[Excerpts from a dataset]
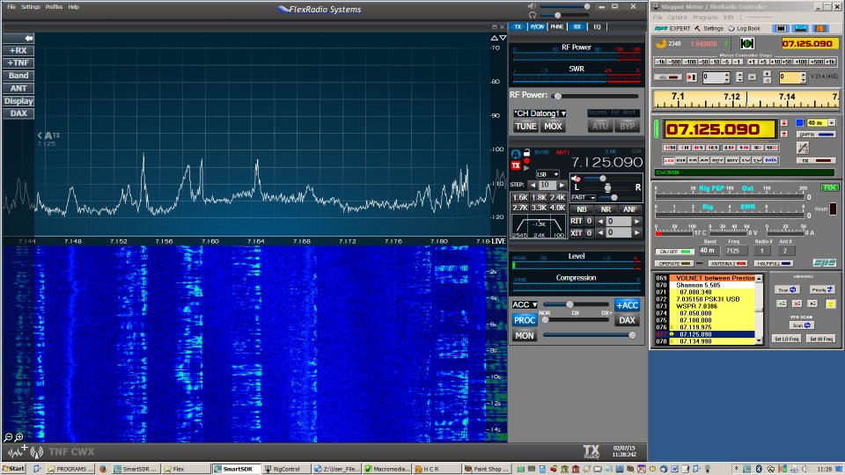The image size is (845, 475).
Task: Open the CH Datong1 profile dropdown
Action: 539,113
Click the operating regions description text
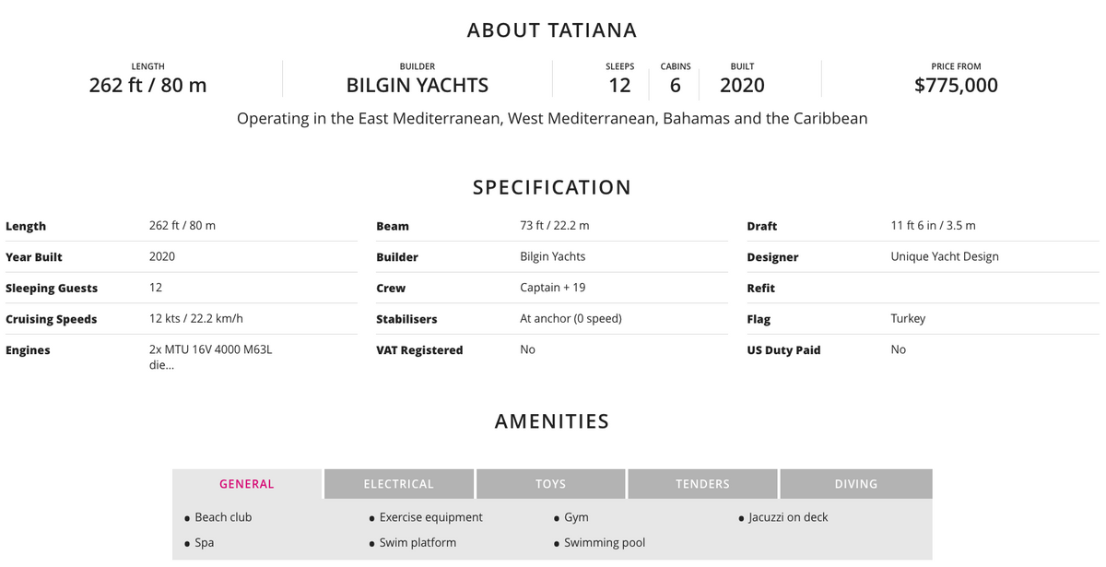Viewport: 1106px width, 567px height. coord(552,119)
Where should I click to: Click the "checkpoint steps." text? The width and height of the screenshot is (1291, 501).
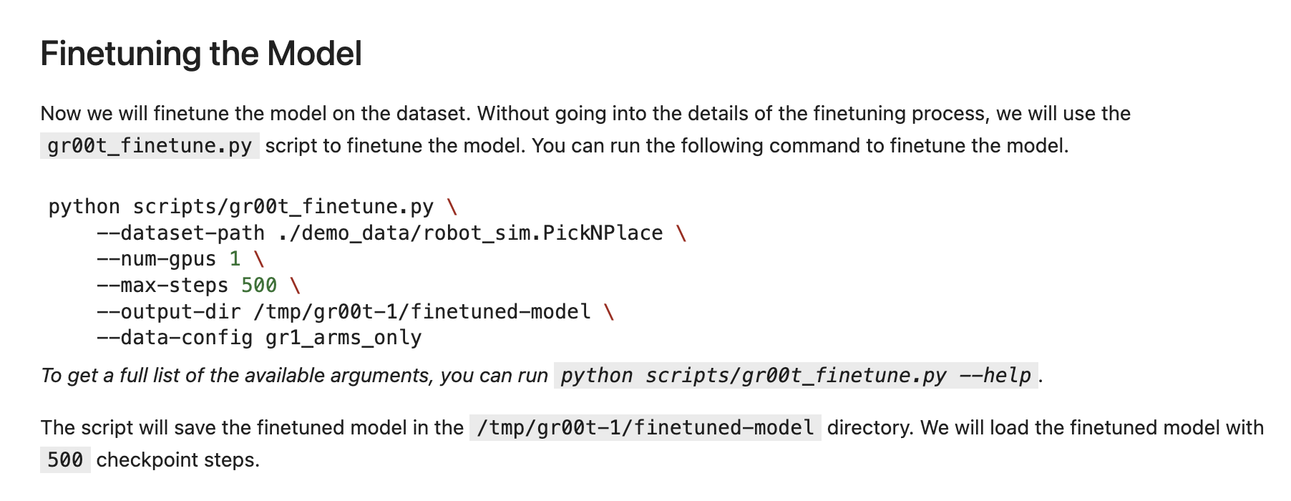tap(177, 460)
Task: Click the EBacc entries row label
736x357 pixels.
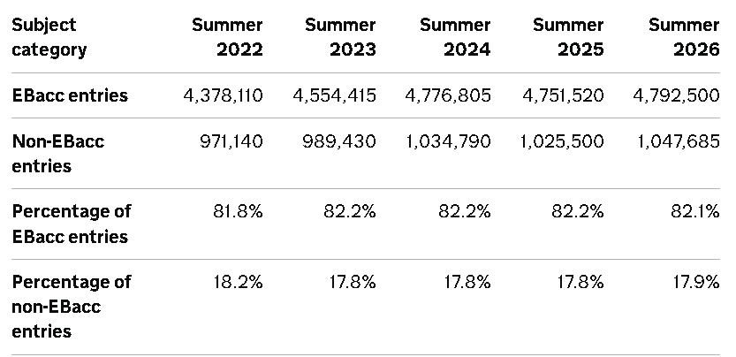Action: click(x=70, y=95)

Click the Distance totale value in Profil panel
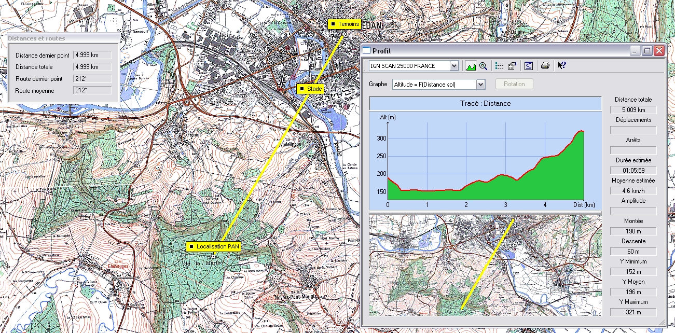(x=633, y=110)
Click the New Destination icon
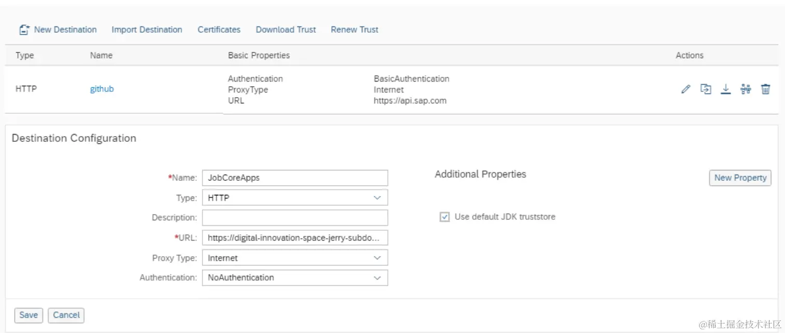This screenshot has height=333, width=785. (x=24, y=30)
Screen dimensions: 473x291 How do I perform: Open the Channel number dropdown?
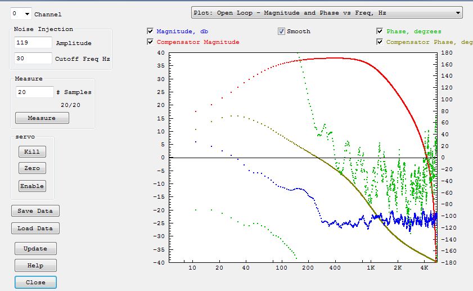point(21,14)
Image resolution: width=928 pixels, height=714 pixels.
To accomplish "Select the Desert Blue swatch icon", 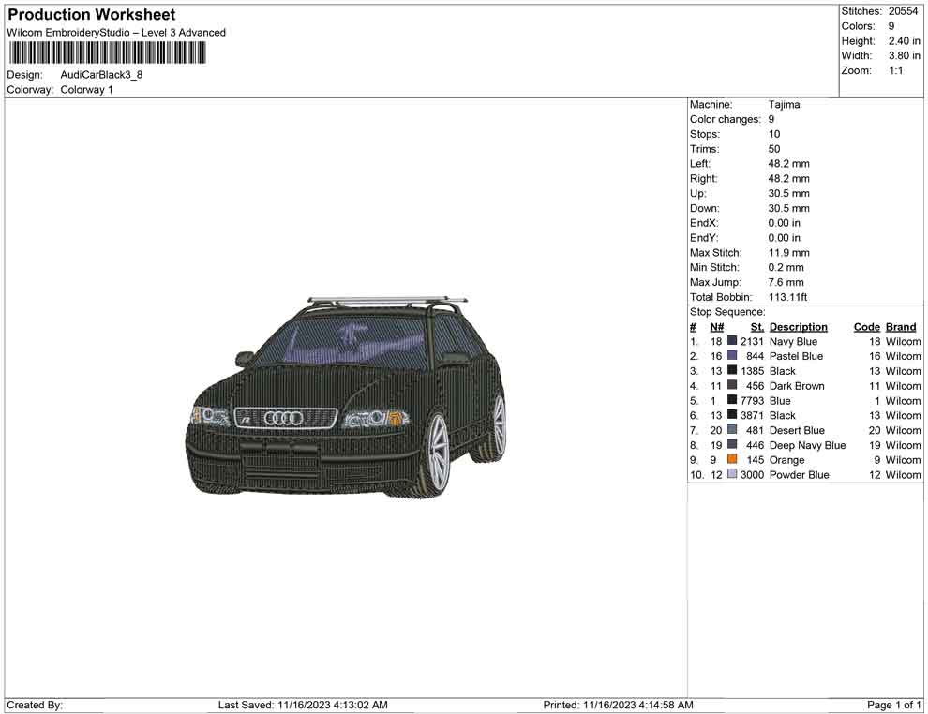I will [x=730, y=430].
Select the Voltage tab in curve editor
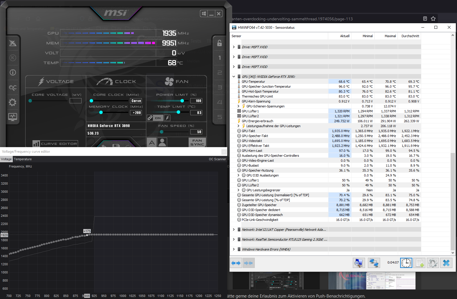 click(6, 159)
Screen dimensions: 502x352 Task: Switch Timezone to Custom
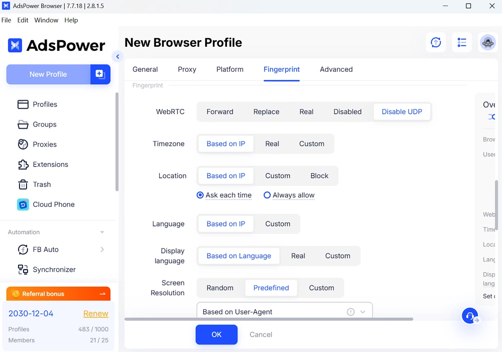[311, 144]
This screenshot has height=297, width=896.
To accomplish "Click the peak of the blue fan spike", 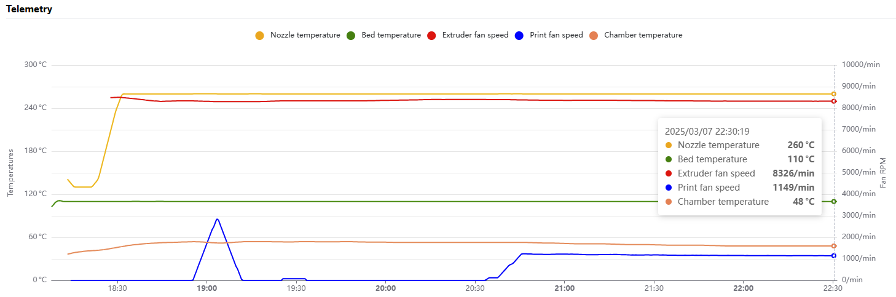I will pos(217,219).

== TASK BRIEF ==
Reproduce the records above exactly, but only from the line with "736x357 pixels." up to and including the line with "Image resolution: width=928". Leave the pictures out.

== OUTPUT OF THE EXERCISE ==
736x357 pixels.
Action: click(x=70, y=95)

Click the Distance totale value in Profil panel
(x=633, y=110)
Click the New Destination icon
This screenshot has height=333, width=785. (x=24, y=30)
Screen dimensions: 473x291 How do I perform: Open the Channel number dropdown?
point(21,14)
Image resolution: width=928 pixels, height=714 pixels.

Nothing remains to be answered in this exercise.